And now we are also using Farm Credit to buy farms. We have very nice list of potential properties that we are interested in acquiring. And through that list we hoped to be able to grow the farm portfolio significantly during 2014 and 2015. I noticed that we have four properties again at $35 million which I think we'll close before December.

We also have the indication of interest; we are working on about $73 million in our list of items that are farms that we are looking at.
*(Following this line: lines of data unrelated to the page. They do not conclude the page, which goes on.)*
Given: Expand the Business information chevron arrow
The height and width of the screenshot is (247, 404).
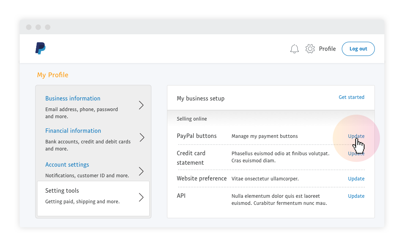Looking at the screenshot, I should pyautogui.click(x=141, y=105).
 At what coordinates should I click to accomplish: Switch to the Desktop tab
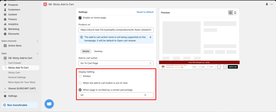click(x=98, y=51)
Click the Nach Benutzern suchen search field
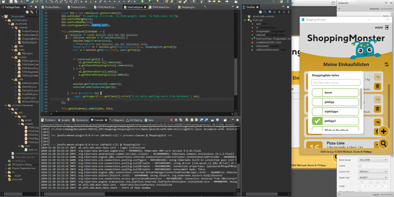Viewport: 394px width, 197px height. point(336,82)
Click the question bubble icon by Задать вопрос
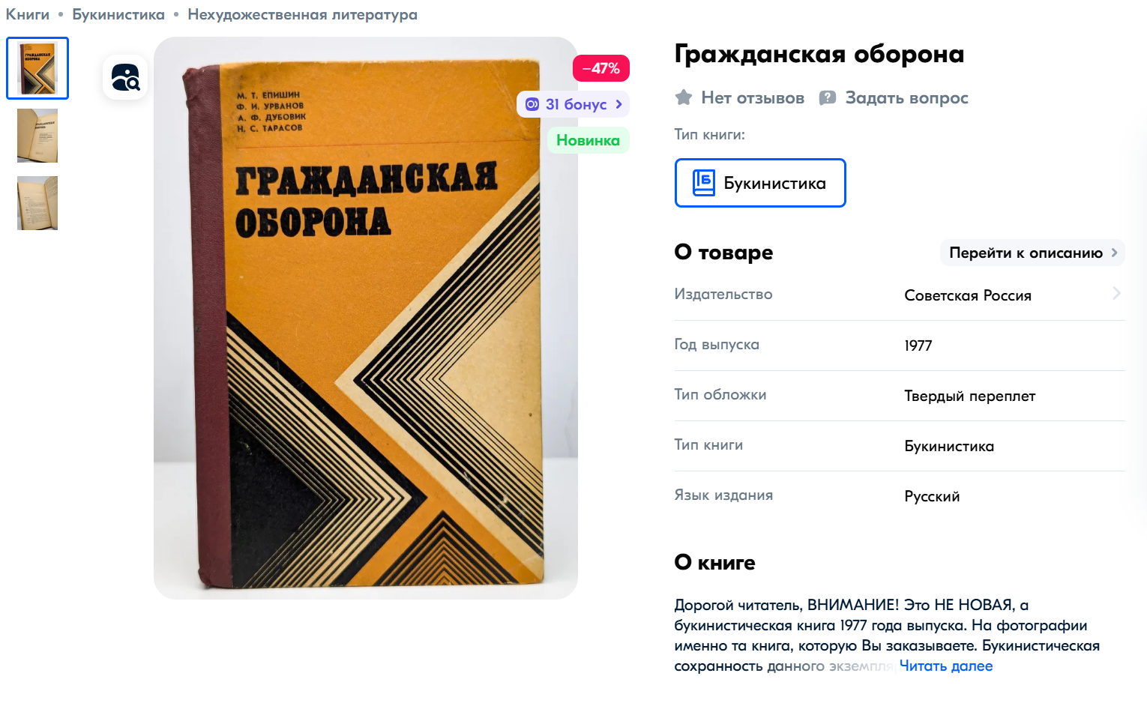Image resolution: width=1147 pixels, height=706 pixels. (x=828, y=98)
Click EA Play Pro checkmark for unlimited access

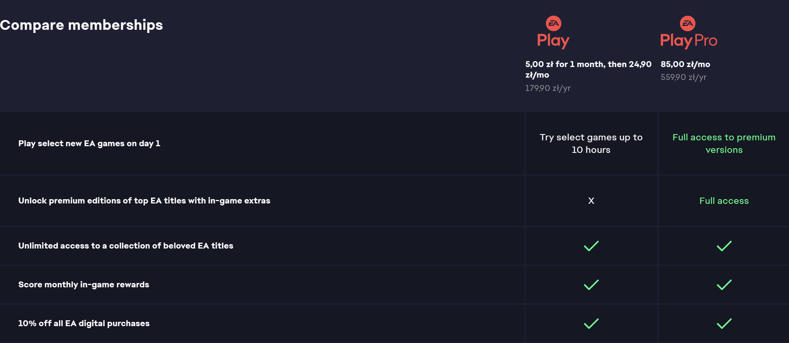724,246
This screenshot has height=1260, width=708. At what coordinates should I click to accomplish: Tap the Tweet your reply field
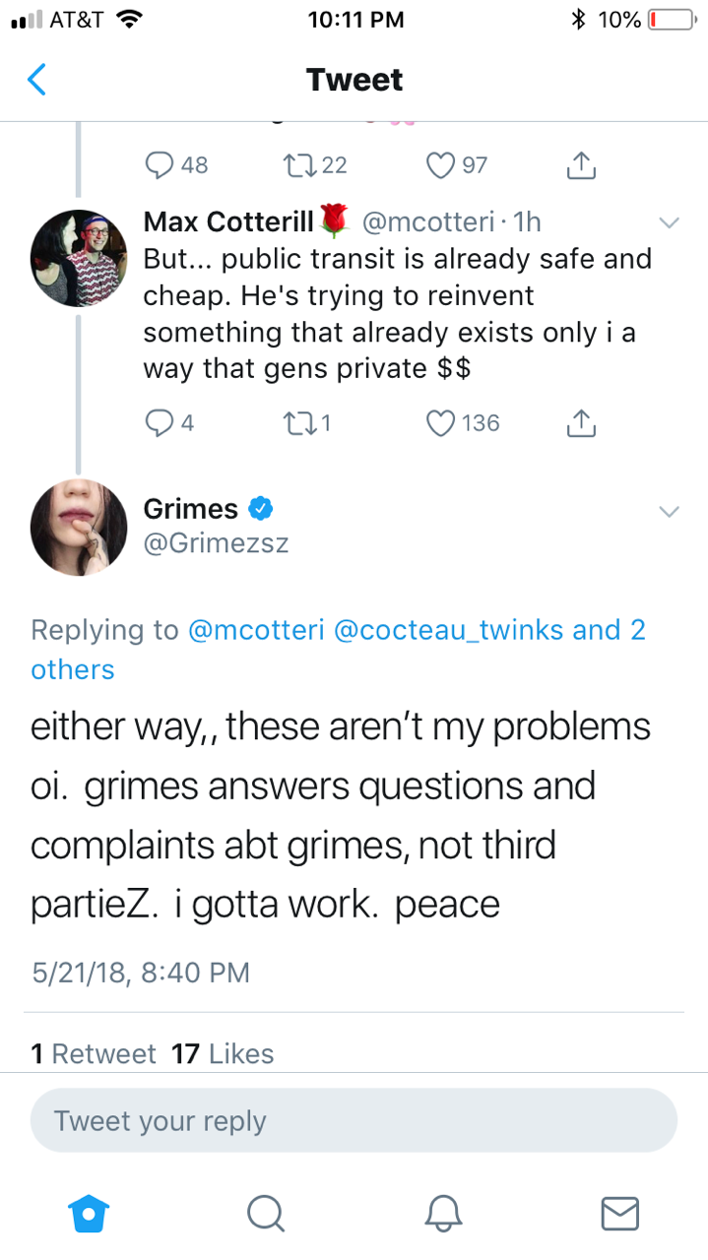[354, 1120]
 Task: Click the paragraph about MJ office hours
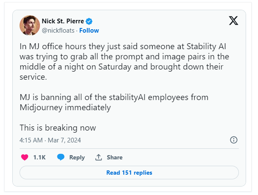tap(124, 61)
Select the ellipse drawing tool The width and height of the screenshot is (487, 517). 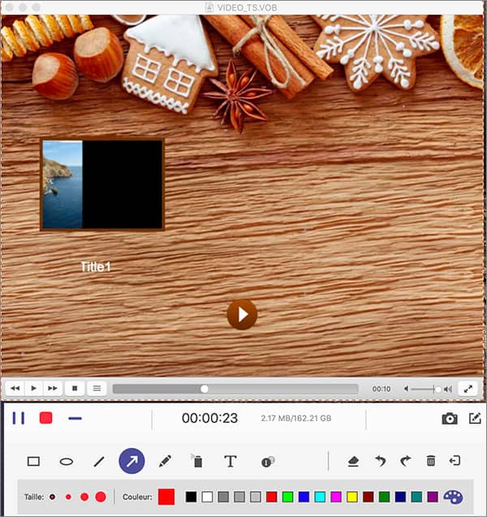tap(67, 461)
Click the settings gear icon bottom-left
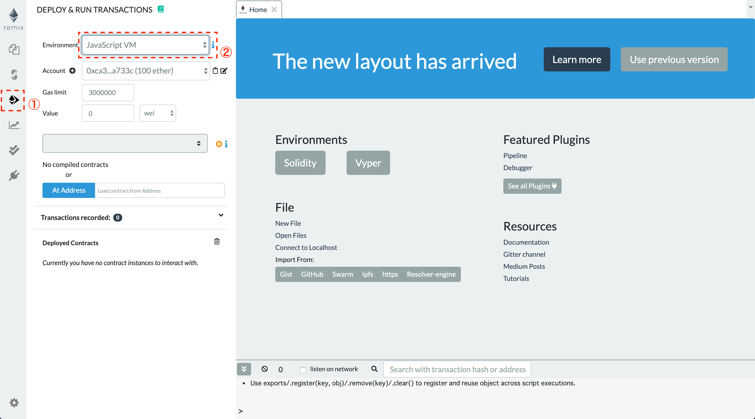This screenshot has width=755, height=419. coord(13,403)
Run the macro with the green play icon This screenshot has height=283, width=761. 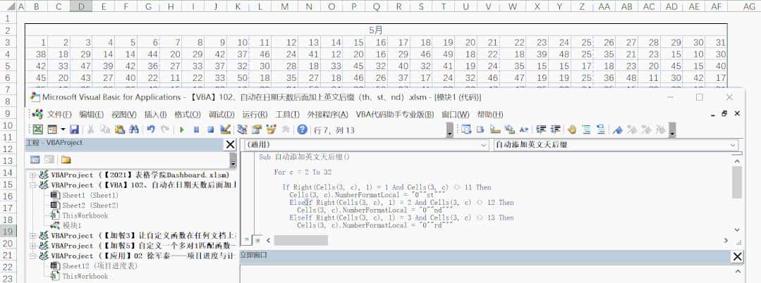coord(182,130)
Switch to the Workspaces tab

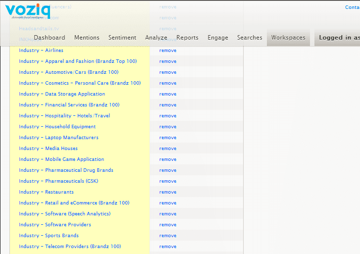(x=288, y=38)
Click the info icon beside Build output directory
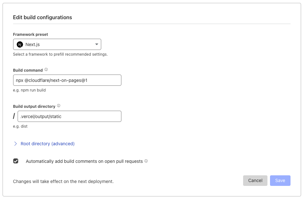 tap(59, 106)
With an increase in the portfolio of farms comes greater diversification and protection for investors, and we also expect better earnings.

We anticipate that many of the farms that we purchase will be acquired from farmers or agriculture companies and they or an independent farmer will simultaneously lease the farm from us.

We also expected many other farms we acquire will be purchased from farm owners that really don't farm that farm or any other property, and rather they just turn around and lease it to a farmer. About 38% of all the farms in the US are owned but not farmed by the owner.

In situations like these, we intend to put our lease in place, prior to or simultaneously when we acquired the farms that's what we have been able to do in the past. Now people ask us about drought in California, since they come up in every conversation. There is a drought in parts of the state.

But all our farms have wells and so far the wells are doing fine. And a number of communities like Watsonville, California, they have a large processing plant that takes the effluent converted to water that can be used to grow crop. And pipe that that we have turnouts from that processing plant by our stuff and our farms in Watsonville.

Oxnard has finished their plant and now they are going to run the pipes out to the farm, so at this point none of the farms -- none of our farms are dry. All of them have wells and plenty of water. The other question people ask is, why don't you invest in more in corns and other hard grains. And the reason is that the prices vary so unpredictably.

Corn this year has been as low even below $3.30 a bushel. And not many farmers make any money at that level. Last year it was as high as $8.50. So we don't like this huge variation in price that can be manipulated anywhere on earth because they grow corn all over the world. It's always good for us to take a look at the economic outlook.

US farmland has performed extremely well in the last 10 years compared to other asset classes and farmland has provided investors with a tremendously good safe haven during recent turbulence in the financial market place.

This is evidenced by the increase in price of fruits and vegetables that we are seeing at the grocery store that's been going on for the last 10 years. And most of all farmland has historically been an excellent hedge against inflation. Our business thesis is very straight forward.

One of course is that there are more people in the world and more people in the United States and people have to eat. Farmers need farmland to grow food. Farmland has been converted to non farm uses so there is less farmland to grow food. There is no replenishment of farmland. And there are no more trees to cut down and make into farmland.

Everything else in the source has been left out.